- [PROBLEM DETAILS] Carry on the news article about the Consumer Affairs Commission's World Consumer Rights Day observance, starting right after its last sentence.

CAC to Observe World Consumer Rights Day on March 15

March 12, 2007

The Full Story

The Consumer Affairs Commission (CAC) will join consumer groups around the world in observing World Consumer Rights Day (WCRD) on March 15 under the theme: ‘Unethical Drug Promotion’.
Speaking at JIS Think Tank recently (March 7), Chief Executive Officer at the CAC, Dolsie Allen, said that the annual celebration provided the opportunity to focus on and solidify the national and international consumer movement.
“At this time, special effort is being undertaken to promote the basic rights of all consumers and protest the market abuses, which threaten to undermine them,” Mrs. Allen stated.
The CEO noted that the chosen theme “points to the need for transparent marketing practices as an essential element of corporate social responsibility, particularly so in the pharmaceutical industry, where international drug companies plow billions of dollars into convincing doctors, pharmacists and consumers to buy their products.”
She added that Consumer International, the international consumer advocacy group, has noted that by sponsoring patient pressure groups, funding disease awareness campaigns and offering hospitality to medical experts, drug companies have found new and effective ways to influence consumer opinion. The group holds the view that consumers have a right to know whether a doctor’s pattern of prescribing drugs is influenced by a relationship with a drug company.
International drug companies, she continued, while promoting their products, sometimes deliberately suppress the risk and side effects of a particular drug.
Mrs. Allen stated that the Commission was in support of the international move to educate consumers about the potential risks involved when pharmaceutical companies were allowed to market their products.
“As a consumer advocacy group, we are very concerned that in our Jamaican scenario, we are not very conscious and aware of these kinds of unethical practices that take place on the international scene,” the CEO pointed out.

- [RECORDED INFORMATION]

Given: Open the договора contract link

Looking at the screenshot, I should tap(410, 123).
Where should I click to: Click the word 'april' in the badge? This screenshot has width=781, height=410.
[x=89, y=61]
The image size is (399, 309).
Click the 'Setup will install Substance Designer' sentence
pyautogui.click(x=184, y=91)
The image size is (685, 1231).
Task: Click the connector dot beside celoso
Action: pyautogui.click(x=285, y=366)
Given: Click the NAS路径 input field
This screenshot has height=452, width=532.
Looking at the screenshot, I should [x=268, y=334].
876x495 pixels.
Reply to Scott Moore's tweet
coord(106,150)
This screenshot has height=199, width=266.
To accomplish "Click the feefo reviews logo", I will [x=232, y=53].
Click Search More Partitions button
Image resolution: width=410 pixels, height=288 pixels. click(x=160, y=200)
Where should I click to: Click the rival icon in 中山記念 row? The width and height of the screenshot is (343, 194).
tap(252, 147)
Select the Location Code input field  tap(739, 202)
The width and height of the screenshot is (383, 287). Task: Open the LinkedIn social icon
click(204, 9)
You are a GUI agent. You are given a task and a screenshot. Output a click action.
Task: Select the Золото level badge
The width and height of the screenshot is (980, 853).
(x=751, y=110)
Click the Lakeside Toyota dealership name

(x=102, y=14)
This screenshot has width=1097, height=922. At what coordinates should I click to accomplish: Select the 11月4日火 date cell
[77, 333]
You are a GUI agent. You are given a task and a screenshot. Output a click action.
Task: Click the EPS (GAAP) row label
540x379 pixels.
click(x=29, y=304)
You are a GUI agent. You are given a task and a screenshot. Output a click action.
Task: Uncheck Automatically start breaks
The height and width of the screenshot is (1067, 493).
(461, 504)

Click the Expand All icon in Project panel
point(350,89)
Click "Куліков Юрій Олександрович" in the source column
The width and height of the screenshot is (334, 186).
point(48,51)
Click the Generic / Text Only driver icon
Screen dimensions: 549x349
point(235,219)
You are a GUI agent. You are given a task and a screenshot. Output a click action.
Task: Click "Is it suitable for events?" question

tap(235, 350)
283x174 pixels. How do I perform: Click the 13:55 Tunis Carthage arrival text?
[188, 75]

- [RESPONSE AREA]
She added that although research has indicated that the matter of unethical drug promotion was not an issue in Jamaica, consumers need to be sensitized about the issue so they can “be a little more vigilant, searching, and ask basic questions when they go to the doctor.”
“It is not that we are trying to instill any form of distrust.but we want people to know that whatever happens elsewhere can happen in Jamaica,” she stressed adding that, “as Jamaicans, we need to take the matter of our health into our own hands as part of our responsibility as consumers.”
To observe World Consumer Rights Day, the CAC in collaboration with the National Consumers’ League, will be staging several activities including a church service at the St. Luke’s Anglican Church on Sunday, March 11 at 7:30 a.m.; mini exhibits highlighting the theme at selected parish libraries in the three counties; the reading of a message from Minister of Industry Technology, Energy and Commerce (MITEC), Phillip Paulwell, at church services on March 10 and 11 and in 150 schools on WCRD.
The celebration will culminate with the live broadcast of TVJ’s ‘Your Issues Live’ at Mandela Park at 8:00 p.m. on March 15. The discussions will focus on ‘Motor Vehicle Pre-purchase Pitfalls and Repair Hazards’, a topic which the CAC’s has found to be of greatest concern for Jamaica’s consumers.
The CAC is an agency of the MITEC, with a mandate to safeguard the rights and responsibilities of consumers.